# Task statement:
Return only this: the line with "Open the $296,000" and all the lines that follow it below, through the final one, exactly as they are.

══════════════════════════════

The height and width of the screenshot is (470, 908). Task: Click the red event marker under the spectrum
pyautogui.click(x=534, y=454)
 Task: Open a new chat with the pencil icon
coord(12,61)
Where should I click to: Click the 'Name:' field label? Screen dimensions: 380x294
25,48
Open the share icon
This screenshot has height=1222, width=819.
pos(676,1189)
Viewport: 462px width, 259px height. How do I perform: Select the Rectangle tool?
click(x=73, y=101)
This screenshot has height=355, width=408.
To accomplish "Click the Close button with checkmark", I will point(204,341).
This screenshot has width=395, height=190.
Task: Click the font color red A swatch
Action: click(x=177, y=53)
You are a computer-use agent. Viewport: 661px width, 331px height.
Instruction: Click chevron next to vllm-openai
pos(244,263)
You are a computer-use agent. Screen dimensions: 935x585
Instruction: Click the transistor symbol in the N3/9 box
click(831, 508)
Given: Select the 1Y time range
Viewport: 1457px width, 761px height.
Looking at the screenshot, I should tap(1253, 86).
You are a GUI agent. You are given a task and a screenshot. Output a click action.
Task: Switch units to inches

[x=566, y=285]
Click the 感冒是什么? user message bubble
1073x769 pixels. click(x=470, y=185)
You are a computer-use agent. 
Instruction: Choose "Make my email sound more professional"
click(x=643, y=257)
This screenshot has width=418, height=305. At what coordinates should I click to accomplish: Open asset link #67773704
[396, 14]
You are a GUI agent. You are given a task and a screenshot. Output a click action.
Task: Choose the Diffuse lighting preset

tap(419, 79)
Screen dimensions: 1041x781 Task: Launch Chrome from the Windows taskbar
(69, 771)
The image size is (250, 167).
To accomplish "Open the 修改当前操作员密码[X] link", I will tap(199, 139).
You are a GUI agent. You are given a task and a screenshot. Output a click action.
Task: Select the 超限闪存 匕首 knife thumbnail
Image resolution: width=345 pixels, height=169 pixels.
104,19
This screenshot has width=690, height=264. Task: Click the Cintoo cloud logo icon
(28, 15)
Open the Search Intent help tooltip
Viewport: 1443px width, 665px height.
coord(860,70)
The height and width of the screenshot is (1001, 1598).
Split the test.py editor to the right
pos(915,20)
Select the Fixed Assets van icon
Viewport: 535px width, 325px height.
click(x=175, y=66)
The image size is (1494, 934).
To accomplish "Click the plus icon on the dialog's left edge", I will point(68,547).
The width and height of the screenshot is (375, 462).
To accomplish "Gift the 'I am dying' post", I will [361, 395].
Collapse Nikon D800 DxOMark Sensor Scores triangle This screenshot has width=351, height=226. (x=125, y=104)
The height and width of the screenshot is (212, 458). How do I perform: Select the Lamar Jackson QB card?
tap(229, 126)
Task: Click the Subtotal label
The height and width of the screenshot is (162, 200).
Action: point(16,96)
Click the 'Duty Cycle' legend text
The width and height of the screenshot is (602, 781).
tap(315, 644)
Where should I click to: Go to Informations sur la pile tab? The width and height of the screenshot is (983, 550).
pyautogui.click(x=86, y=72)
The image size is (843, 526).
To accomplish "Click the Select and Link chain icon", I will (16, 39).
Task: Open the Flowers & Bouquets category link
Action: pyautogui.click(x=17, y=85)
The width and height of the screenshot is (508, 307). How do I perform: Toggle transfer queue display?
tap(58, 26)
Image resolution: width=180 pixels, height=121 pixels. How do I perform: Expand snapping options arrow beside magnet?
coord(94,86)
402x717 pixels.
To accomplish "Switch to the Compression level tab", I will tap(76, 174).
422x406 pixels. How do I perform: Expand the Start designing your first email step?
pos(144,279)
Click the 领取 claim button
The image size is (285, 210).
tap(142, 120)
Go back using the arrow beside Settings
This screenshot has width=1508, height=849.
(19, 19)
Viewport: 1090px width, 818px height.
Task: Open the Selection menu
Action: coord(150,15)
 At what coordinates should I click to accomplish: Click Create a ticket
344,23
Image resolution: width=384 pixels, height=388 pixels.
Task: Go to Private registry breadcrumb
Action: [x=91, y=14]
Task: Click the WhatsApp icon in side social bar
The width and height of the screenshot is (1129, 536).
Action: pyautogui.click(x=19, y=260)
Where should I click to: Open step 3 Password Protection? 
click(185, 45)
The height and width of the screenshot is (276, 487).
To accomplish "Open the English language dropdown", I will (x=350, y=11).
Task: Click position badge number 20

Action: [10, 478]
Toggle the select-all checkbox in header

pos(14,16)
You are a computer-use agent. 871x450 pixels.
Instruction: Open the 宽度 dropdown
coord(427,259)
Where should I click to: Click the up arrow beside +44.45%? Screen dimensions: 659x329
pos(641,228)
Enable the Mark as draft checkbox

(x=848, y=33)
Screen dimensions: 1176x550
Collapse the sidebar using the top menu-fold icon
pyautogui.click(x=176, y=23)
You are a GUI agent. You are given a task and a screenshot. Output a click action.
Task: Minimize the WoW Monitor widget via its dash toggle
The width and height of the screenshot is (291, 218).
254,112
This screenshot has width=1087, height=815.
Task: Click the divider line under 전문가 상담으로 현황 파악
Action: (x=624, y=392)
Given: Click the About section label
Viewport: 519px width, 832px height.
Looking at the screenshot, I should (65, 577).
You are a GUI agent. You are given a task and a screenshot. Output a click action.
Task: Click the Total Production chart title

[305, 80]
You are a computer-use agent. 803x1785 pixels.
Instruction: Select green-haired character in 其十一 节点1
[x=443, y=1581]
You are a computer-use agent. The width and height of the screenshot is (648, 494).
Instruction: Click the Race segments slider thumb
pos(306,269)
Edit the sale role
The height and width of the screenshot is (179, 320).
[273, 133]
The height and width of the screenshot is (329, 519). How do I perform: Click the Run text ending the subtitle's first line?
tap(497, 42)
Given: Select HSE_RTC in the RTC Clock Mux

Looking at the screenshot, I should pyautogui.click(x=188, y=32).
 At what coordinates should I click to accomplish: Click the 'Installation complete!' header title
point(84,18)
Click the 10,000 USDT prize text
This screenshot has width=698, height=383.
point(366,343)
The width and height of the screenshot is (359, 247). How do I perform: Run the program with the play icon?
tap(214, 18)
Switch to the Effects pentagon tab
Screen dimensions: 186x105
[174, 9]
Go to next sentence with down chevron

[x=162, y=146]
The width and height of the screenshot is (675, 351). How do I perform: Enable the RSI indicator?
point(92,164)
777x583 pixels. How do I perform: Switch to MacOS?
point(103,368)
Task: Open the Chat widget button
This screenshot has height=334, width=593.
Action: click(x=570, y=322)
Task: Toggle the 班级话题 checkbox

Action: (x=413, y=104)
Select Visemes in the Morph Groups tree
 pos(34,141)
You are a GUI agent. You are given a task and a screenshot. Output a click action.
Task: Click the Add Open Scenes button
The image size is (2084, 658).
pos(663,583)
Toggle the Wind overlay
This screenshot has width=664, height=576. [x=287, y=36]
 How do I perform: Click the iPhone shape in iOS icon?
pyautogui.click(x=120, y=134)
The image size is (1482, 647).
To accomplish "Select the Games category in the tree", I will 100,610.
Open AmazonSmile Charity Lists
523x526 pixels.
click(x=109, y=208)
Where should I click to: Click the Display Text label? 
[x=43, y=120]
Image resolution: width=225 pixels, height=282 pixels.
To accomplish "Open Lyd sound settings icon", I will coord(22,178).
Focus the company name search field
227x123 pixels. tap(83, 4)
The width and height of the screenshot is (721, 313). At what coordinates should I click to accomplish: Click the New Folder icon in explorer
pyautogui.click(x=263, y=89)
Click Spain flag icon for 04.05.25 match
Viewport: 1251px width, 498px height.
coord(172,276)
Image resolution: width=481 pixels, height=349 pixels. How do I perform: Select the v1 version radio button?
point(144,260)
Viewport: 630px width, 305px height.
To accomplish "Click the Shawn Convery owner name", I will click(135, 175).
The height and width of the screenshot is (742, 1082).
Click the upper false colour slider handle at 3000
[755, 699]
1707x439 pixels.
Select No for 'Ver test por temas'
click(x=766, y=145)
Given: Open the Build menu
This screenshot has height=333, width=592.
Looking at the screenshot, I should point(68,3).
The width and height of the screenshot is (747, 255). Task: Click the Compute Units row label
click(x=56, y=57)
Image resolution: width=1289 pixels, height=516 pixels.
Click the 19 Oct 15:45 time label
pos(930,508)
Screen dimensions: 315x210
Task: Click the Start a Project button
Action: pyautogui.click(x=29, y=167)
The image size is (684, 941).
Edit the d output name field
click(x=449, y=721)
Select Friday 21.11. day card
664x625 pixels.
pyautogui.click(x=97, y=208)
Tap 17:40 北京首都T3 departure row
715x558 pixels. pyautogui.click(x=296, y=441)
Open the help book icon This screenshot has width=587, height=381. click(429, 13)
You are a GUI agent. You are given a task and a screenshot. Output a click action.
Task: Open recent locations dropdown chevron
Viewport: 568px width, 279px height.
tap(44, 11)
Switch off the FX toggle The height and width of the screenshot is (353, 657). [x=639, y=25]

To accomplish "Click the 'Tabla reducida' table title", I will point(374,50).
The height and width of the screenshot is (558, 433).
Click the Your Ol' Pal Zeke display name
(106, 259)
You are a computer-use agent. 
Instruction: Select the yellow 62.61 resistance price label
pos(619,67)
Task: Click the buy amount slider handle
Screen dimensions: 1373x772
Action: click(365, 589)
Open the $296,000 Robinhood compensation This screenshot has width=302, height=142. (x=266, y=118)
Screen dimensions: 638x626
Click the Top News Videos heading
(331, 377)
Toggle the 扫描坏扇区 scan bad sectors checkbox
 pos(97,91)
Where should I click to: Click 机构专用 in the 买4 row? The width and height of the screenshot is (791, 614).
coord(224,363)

══════════════════════════════

# Final answer:
Open the $296,000 Robinhood compensation This screenshot has width=302, height=142. (x=266, y=118)
Screen dimensions: 638x626
Click the Top News Videos heading
(331, 377)
Toggle the 扫描坏扇区 scan bad sectors checkbox
 pos(97,91)
Where should I click to: Click 机构专用 in the 买4 row? The width and height of the screenshot is (791, 614).
coord(224,363)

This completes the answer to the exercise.